INSTRUCTIONS FOR THE TASK. Return each line of the records holding the string "tray".

[Pixel coordinate grounding data]
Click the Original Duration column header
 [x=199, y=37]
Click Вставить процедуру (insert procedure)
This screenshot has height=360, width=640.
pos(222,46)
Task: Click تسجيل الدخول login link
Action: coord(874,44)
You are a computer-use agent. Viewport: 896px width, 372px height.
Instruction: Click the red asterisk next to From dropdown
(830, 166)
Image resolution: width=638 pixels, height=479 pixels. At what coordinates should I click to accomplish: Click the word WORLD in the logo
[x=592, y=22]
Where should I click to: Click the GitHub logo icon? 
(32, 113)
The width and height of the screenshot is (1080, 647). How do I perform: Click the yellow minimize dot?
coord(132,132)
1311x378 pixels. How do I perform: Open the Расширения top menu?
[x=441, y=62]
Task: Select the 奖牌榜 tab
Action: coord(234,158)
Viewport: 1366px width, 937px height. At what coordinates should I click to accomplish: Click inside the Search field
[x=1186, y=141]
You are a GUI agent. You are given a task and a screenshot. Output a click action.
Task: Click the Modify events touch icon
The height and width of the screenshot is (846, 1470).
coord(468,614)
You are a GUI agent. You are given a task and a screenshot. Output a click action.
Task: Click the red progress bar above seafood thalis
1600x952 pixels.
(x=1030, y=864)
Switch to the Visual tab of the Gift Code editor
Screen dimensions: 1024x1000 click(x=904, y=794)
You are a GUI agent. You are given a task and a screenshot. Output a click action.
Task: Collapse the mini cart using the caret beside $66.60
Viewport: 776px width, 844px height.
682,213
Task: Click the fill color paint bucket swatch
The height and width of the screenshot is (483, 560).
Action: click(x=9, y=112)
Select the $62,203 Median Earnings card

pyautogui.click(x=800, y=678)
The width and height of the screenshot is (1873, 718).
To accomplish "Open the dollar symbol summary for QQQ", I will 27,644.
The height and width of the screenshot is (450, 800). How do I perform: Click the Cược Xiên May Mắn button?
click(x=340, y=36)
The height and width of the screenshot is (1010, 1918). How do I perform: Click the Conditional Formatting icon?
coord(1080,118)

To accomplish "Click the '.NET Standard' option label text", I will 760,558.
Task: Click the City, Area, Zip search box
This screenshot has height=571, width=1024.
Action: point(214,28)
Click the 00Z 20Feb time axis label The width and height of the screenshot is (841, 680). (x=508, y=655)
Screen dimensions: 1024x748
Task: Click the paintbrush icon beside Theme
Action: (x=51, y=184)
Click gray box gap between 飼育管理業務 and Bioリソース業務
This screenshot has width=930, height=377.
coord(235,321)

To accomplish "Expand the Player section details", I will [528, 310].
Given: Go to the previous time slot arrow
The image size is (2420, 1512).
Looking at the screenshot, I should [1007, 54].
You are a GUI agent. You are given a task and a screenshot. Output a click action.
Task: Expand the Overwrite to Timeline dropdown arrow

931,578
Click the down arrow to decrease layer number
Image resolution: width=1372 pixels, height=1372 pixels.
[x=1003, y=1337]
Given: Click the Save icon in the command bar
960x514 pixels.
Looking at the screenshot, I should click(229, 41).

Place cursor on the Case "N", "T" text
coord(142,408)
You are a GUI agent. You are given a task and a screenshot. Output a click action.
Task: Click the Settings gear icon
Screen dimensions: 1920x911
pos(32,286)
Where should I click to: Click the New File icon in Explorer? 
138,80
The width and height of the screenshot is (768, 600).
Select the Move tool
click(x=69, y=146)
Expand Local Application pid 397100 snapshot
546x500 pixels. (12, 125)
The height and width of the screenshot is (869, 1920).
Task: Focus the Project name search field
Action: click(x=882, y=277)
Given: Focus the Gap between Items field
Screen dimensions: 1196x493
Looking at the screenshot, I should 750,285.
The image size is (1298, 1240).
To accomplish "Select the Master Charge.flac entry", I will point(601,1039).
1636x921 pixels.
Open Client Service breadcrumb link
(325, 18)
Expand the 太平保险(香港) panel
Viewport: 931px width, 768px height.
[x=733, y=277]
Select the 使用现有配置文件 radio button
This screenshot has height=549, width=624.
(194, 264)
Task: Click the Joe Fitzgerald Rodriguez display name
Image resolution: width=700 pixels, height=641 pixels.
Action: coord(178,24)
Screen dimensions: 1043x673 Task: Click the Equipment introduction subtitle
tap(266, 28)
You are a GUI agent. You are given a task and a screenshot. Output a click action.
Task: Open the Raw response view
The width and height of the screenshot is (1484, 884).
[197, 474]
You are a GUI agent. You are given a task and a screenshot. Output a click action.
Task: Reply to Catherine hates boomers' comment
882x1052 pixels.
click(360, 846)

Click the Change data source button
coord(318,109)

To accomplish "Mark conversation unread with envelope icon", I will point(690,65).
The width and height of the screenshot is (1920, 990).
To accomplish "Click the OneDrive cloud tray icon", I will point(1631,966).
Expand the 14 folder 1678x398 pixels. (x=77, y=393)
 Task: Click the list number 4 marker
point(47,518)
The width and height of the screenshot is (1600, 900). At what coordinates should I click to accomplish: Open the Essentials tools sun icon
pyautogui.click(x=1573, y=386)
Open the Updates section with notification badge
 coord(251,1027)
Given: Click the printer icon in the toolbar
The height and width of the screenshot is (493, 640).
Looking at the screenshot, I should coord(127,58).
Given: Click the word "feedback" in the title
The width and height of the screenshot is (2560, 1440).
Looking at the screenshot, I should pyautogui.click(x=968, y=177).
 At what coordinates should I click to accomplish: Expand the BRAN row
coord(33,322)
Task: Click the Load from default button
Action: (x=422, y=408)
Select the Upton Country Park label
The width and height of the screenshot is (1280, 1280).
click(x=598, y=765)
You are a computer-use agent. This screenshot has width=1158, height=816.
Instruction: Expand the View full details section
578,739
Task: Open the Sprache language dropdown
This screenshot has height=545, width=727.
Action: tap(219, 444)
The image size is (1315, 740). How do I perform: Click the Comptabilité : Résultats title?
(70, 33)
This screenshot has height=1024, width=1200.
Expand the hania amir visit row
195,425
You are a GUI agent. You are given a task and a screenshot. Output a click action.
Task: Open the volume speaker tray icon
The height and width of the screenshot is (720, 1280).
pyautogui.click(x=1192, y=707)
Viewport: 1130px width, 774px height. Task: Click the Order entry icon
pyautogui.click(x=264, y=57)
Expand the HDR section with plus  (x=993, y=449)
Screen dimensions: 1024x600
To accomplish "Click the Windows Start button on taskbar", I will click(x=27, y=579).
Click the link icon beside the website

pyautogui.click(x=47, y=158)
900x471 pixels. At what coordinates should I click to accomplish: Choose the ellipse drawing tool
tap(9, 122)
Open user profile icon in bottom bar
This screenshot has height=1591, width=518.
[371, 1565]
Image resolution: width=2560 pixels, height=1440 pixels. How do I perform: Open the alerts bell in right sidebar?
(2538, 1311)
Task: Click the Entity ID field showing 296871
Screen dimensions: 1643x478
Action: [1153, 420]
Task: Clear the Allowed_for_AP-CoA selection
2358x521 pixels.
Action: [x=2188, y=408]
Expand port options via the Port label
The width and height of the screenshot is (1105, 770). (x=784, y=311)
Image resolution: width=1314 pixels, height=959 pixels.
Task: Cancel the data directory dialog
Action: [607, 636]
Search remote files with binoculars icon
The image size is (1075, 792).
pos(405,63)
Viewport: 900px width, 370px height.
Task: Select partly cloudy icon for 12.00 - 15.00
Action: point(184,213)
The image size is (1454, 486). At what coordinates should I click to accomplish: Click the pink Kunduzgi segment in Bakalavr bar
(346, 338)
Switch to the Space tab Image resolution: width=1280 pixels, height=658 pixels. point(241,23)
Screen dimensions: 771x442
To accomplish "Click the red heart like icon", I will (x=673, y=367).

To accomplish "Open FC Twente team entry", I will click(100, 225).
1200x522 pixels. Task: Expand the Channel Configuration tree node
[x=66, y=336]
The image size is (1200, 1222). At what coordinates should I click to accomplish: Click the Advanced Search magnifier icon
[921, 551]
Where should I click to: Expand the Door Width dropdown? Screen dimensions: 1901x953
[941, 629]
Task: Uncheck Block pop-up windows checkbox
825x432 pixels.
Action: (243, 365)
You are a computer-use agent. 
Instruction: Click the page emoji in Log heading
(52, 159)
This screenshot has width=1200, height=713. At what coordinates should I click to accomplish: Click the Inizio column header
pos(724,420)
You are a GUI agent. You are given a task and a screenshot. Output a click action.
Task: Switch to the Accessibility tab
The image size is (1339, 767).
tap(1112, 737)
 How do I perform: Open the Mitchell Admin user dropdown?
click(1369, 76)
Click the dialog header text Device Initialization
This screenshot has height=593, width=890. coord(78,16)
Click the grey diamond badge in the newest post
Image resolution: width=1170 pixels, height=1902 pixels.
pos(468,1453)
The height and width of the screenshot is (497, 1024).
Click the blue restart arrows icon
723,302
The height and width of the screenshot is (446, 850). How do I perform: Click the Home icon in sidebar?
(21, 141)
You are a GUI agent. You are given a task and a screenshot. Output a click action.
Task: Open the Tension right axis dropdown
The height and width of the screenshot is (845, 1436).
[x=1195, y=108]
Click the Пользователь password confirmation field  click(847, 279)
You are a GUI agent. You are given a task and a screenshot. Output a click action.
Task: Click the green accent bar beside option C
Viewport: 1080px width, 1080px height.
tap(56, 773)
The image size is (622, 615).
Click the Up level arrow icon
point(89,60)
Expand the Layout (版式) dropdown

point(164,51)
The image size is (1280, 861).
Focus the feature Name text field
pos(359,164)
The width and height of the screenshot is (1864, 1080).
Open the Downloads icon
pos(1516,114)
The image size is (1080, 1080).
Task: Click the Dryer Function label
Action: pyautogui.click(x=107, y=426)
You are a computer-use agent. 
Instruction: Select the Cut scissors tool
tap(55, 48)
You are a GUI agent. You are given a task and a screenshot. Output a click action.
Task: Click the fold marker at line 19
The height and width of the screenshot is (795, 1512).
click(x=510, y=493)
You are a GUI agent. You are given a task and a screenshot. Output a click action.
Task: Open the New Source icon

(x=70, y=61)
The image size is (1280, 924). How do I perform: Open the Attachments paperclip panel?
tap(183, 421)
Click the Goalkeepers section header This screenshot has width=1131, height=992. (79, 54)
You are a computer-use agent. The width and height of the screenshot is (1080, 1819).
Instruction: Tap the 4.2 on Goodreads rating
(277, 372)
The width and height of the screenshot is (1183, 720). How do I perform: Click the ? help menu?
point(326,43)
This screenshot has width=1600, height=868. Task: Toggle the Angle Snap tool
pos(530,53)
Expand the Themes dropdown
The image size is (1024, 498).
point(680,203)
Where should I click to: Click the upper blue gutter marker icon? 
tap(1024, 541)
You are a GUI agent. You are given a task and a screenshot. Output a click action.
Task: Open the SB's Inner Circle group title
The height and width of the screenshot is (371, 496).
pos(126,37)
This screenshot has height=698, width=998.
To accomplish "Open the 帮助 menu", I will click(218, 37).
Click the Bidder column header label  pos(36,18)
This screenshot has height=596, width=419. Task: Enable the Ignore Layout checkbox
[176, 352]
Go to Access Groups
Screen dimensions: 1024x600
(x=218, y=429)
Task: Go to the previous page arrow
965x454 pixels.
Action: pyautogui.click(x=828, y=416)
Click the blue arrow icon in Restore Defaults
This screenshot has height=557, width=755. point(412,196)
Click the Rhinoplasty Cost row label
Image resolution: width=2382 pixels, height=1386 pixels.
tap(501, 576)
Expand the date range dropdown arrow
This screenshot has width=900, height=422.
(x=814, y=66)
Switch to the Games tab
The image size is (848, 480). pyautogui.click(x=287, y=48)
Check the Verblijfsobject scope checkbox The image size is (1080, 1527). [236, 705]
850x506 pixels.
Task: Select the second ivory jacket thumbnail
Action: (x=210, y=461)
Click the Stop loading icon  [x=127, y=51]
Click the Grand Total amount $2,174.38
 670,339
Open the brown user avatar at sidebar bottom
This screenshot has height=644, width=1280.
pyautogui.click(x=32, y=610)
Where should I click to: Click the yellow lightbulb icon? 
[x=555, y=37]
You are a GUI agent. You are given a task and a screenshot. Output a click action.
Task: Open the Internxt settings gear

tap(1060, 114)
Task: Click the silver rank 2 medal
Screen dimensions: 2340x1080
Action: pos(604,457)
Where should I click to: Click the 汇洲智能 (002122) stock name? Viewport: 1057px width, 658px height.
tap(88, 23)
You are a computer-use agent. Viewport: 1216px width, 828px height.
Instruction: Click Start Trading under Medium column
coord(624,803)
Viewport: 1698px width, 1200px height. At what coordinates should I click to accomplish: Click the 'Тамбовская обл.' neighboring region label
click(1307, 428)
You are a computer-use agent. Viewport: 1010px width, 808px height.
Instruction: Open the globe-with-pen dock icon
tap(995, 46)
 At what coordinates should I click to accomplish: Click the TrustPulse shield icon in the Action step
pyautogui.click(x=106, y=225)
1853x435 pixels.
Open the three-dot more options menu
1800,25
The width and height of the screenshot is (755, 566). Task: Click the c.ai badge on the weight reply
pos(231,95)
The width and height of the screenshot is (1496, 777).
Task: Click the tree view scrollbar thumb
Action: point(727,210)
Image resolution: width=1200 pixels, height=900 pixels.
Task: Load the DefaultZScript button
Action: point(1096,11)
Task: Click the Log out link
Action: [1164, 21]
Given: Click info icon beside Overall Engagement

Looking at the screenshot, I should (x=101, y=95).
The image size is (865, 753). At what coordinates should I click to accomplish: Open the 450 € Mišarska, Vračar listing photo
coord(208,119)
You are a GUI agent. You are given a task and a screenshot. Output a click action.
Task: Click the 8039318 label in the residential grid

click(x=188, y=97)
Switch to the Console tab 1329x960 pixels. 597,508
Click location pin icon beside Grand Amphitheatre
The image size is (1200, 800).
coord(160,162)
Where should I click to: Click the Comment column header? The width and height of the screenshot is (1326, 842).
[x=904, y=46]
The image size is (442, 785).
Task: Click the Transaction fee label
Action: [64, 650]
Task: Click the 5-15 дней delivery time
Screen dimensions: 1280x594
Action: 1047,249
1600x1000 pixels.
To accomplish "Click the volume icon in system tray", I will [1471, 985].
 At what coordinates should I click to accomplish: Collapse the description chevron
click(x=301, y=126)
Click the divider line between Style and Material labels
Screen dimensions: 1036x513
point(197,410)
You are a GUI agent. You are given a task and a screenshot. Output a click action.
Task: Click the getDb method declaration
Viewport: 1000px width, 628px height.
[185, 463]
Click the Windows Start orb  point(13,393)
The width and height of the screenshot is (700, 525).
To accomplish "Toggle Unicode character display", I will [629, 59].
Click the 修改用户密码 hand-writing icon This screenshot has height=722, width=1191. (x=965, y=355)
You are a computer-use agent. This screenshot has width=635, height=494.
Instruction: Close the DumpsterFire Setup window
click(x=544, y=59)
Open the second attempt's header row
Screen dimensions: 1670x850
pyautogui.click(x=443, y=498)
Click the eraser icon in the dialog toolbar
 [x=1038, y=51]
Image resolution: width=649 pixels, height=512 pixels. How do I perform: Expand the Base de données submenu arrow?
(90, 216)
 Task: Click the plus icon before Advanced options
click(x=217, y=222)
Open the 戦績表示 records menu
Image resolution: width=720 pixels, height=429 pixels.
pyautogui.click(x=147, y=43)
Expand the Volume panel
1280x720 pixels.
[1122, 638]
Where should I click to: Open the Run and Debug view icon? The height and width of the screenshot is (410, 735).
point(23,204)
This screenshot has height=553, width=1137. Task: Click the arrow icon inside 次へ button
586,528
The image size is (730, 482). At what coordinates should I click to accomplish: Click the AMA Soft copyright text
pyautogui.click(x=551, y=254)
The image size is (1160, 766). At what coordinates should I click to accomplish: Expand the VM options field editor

ANSWER TO THIS EXERCISE.
To accomplish "Click the OneDrive cloud tray icon", I will point(1631,966).
Task: Open the volume speaker tray icon
To accomplish "Click the volume icon in system tray", I will [1471, 985].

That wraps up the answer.